Community engagement is one of those terms that has become trendy in Detroit development circles. Developers are starting to see the value of asking residents about their needs in a neighborhood, rather than building what they think will be a good fit.
While this approach is producing promising results in parts of the city, this community-first mentality has served as the foundation for success for many longtime establishments in Detroit, including Algo Especial, a Mexican-owned grocery store in Hubbard-Richard that is recognized among fans as a home cook’s oasis.
“I take very good care about the needs of the community,” says owner Martha Hernandez in Spanish through an interpreter.
Just about every item stocked on its shelves is informed by the needs of customers, from the crates overflowing with culturally relevant produce, dried chiles and beans by the bag-full, masa or lard by the pound, discs of Mexican hot chocolate, bottled hot sauces, imported clothing, beauty products, and dozens of rare loose leaf teas and herbs — essential for the home cooks out there looking for hard-to-find ingredients.
Customers from all over metro Detroit, elsewhere in Michigan, and even across the Canadian border know Hernandez and her many relatives who work in the 42-year-old establishment on a first-name basis and folks regularly make it a point upon entering the shop to give at least one family member a hug. During the holidays, Algo Especial is a favorite destination for its fluffy and bountiful tamales, which fans purchase by the dozen. For treating common ailments or a spiritual cleansing, longtime clients will turn to the store’s robust collection of teas and herbs — traditional remedies in Latinx culture that date back centuries.
Some of the dried goods that are sold at Algo Especial. Ingredients are frequently sourced from a Chicago-based distributor and then bagged by staff members for individual sale in the back of the store.

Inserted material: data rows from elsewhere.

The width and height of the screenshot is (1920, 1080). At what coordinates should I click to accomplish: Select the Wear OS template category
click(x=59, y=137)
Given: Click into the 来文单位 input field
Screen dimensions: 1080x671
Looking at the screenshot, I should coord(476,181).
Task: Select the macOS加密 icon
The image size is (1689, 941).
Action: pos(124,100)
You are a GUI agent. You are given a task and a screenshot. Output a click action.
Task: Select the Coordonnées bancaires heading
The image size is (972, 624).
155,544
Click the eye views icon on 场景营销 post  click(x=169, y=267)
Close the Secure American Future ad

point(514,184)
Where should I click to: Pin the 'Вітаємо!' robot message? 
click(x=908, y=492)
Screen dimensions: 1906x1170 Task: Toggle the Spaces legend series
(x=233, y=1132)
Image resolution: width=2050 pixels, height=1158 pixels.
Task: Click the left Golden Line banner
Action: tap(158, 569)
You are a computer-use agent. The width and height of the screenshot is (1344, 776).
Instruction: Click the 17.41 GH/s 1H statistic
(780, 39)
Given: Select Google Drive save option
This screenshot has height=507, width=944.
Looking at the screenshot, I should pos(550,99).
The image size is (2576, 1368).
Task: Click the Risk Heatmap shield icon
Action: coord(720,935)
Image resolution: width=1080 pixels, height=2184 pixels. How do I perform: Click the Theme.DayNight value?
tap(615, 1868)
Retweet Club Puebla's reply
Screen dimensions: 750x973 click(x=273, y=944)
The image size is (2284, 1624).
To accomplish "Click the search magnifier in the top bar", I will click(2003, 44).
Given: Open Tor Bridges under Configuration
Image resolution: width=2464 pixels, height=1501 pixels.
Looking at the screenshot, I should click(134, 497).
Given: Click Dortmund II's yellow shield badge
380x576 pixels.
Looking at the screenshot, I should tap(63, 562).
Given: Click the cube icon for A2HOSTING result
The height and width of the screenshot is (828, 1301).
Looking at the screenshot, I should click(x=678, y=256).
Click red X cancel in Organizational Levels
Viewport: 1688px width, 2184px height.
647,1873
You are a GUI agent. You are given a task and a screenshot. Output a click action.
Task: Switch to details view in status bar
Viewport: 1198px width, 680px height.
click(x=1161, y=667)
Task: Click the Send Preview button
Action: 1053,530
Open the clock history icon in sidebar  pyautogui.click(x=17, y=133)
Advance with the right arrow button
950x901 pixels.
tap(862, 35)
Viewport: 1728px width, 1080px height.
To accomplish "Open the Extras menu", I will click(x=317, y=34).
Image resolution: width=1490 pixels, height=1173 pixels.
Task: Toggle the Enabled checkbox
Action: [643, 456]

Hernandez’s nephew, Huriel Gonzalez-Hernandez, tells Eater that the shop had previously been a Spanish-language record store in 1980 prior to his aunt and uncle Raul taking over. The couple had been customers of the store and one day after Raul was laid off from his job at General Motors the shop owner offered to sell them the business.
Over time, the duo became known for taking special requests from their Mexican immigrant clientele for other essentials: VHS tapes for Spanish-language movies, cosmetics only available in Latin America, and eventually the family added produce, a full-service butchers counter, and prepared food to its offerings. Today, other restaurant and food business owners also frequently turn to Algo Especial for wholesale items like cases of candy or commercial-sized cookware.
Looking to update your serving ware? Algo Especial carries many ceramic dishes imported from Mexico.
While many more supermercados have opened in Detroit in the decades since Algo Especial opened and offer some of the same items, customers have come to rely on Hernandez’s attention to detail for those traditional ingredients that remind them of home.
“There are certain things that are here that are in other places [but] it’s just that the community comes here first to purchase it because [we have] been having it for such a long time,” Hernandez says.